Canada is the most water rich nation on earth. Canadian households use twice as much water and pay less than half as much as European households. Yet 25% of Canadian municipalities have experienced water shortages and the number of First Nations under drinking water advisories has grown by 40% since 2006. We face billions in water infrastructure costs.
Dr. Örmeci joined Ottawa Riverkeeper Meredith Brown and Irving LeBlanc, Associate Director at the Assembly of First Nations, in calling for water pricing that reflects the true cost of delivery and a public education program to ensure people understand where they get their drinking water and the need to protect and conserve it.
Dr.
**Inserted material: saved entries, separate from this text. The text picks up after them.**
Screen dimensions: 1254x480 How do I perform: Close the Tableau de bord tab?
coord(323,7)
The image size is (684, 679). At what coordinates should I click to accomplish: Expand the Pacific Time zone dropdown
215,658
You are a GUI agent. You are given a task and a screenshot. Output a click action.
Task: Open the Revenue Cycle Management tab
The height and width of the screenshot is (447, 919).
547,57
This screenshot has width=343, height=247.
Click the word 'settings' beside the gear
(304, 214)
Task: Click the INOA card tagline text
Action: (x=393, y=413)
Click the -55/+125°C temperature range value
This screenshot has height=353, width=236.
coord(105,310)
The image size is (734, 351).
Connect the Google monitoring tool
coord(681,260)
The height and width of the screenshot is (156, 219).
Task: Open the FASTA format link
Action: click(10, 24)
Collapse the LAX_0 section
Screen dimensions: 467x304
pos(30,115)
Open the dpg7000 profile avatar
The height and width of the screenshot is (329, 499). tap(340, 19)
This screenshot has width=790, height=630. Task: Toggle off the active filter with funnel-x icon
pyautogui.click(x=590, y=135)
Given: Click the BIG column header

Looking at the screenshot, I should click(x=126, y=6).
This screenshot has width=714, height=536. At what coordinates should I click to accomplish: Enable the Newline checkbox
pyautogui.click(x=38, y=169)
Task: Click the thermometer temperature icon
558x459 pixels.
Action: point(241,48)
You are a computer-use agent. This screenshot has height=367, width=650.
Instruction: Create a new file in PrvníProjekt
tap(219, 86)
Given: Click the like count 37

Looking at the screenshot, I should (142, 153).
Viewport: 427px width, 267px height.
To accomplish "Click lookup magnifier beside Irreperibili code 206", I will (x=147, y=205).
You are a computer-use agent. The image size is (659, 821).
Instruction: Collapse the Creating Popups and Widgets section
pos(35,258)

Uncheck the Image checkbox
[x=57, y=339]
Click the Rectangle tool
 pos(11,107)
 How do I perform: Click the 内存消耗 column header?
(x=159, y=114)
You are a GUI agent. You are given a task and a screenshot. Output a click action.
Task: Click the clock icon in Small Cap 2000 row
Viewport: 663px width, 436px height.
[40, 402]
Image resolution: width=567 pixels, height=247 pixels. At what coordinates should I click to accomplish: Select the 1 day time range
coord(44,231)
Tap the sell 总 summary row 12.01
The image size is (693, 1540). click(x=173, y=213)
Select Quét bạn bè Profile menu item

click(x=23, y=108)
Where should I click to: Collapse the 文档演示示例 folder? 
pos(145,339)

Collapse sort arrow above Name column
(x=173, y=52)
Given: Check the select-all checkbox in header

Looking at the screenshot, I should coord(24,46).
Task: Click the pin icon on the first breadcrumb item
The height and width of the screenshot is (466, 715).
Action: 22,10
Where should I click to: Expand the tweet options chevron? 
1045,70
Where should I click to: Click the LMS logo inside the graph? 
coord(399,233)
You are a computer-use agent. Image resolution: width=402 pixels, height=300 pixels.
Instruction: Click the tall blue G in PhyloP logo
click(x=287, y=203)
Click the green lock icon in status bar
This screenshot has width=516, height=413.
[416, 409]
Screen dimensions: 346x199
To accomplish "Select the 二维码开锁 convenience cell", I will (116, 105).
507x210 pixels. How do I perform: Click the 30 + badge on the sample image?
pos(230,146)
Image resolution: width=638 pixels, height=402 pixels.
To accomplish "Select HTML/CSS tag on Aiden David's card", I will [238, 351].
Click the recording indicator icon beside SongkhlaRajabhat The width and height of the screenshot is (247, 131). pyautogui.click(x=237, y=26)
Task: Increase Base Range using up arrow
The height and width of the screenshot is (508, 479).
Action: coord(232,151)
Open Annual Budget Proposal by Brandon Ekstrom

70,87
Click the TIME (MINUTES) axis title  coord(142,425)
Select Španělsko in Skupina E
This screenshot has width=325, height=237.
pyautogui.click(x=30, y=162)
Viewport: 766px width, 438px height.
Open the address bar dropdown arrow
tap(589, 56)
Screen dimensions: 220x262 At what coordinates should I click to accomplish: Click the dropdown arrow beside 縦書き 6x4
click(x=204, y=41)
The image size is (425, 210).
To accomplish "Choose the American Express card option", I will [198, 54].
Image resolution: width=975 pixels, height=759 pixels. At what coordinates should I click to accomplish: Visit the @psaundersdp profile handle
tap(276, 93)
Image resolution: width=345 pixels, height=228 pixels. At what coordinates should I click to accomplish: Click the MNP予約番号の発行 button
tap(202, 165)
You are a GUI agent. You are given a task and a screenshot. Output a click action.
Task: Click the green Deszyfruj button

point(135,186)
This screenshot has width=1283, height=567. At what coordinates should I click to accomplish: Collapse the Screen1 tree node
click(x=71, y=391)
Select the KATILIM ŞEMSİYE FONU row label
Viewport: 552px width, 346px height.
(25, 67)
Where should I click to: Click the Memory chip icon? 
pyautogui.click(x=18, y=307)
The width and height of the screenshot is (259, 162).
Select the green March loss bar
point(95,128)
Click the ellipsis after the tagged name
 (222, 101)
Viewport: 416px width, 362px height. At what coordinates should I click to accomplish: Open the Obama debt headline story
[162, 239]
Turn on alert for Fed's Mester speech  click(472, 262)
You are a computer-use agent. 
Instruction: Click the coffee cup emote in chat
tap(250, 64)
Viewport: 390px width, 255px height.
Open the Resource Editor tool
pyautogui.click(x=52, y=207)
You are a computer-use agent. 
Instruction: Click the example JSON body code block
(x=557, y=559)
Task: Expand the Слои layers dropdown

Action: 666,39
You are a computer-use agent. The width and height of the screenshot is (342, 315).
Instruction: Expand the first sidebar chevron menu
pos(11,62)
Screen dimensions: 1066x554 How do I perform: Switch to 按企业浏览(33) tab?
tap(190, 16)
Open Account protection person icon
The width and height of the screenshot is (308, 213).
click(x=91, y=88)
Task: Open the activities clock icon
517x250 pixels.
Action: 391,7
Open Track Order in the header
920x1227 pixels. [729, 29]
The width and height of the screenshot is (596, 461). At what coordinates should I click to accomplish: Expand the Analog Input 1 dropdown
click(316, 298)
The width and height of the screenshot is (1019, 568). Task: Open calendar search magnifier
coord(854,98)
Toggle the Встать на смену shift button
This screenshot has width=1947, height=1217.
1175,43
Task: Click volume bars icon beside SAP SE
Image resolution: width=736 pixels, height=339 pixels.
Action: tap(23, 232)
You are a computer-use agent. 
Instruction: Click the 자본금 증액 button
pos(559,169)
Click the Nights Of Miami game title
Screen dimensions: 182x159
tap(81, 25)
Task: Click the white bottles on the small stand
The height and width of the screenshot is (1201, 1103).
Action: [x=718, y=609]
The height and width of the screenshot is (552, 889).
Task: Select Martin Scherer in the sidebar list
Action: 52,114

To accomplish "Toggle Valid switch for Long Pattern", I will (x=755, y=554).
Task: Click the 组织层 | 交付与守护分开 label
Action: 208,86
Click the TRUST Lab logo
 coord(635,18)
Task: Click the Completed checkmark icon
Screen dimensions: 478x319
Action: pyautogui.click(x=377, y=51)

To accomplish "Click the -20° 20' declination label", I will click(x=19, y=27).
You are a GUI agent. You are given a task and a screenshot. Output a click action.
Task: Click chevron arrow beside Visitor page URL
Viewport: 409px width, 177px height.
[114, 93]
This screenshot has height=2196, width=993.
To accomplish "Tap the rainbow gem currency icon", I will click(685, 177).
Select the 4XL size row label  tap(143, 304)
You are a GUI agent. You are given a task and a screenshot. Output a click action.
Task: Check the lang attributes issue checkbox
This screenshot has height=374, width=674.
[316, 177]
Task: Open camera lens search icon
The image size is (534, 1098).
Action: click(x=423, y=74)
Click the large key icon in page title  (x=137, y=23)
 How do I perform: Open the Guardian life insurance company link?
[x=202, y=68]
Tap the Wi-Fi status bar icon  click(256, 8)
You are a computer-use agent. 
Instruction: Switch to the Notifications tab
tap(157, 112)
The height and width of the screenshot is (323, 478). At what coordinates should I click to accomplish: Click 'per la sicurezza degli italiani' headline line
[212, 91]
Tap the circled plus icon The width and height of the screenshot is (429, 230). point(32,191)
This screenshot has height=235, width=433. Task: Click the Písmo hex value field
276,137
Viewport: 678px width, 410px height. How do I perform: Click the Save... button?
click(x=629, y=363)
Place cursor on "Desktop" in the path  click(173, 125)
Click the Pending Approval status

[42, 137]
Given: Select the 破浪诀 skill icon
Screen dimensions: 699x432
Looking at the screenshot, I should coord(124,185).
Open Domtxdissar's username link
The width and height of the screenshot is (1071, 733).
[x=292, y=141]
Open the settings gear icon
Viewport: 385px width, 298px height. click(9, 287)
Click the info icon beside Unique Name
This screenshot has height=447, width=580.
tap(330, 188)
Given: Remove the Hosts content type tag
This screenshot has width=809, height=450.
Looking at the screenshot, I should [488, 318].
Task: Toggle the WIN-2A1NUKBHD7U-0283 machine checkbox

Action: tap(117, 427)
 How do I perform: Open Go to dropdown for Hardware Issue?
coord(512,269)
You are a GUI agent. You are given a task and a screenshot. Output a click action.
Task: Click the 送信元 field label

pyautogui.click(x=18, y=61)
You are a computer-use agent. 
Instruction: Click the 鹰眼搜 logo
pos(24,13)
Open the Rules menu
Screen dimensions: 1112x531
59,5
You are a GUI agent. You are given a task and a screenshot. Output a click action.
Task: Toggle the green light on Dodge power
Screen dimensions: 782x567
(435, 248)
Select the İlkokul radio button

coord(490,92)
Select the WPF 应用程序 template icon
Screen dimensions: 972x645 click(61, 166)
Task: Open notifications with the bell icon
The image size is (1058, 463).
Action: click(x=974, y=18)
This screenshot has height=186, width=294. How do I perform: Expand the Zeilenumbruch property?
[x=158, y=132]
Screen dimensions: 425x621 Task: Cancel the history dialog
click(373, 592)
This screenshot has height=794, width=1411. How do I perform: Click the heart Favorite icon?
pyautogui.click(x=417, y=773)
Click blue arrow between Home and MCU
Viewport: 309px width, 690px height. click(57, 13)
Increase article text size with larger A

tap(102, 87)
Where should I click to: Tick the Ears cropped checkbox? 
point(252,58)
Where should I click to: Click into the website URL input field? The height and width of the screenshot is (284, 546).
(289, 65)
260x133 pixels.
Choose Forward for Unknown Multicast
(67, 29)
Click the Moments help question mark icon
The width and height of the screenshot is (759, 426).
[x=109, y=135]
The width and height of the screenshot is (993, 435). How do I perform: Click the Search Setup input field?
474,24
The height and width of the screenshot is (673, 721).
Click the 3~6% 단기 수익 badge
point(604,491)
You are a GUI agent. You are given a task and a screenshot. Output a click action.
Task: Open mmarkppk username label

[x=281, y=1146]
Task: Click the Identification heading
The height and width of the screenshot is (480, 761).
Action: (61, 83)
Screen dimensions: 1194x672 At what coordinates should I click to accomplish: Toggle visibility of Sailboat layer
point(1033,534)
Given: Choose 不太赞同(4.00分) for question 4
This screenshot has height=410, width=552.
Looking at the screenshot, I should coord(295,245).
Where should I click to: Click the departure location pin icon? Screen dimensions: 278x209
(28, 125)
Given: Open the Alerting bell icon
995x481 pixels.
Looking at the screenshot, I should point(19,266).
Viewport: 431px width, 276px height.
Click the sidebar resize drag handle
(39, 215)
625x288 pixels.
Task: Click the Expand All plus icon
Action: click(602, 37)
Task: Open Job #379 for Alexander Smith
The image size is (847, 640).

Robert Slater, Adjunct Professor in Environmental Policy from Carleton University, argued that water stress also offered an opportunity. “There can be a commercial advantage to conserve water even if there is not the motivation to preserve water for the next generation.”
Members of Parliament, diplomats, and representatives from government and civil society organizations listening to the debate moderated by Dr. Christopher Waddell, Director of the School of Journalism and Communication. Dr. André Plourde, Dean of the Faculty of Public Affairs, delivered closing remarks.
The panel was cohosted by Harold Albrecht, M.P., chair of the Standing Committee on Environment and Sustainable Development; Paul Dewar, M.P., Official Opposition critic for Foreign Affairs; and John McKay, M.P., Liberal Environment critic.
CPAC taped the panel for broadcast at a later date.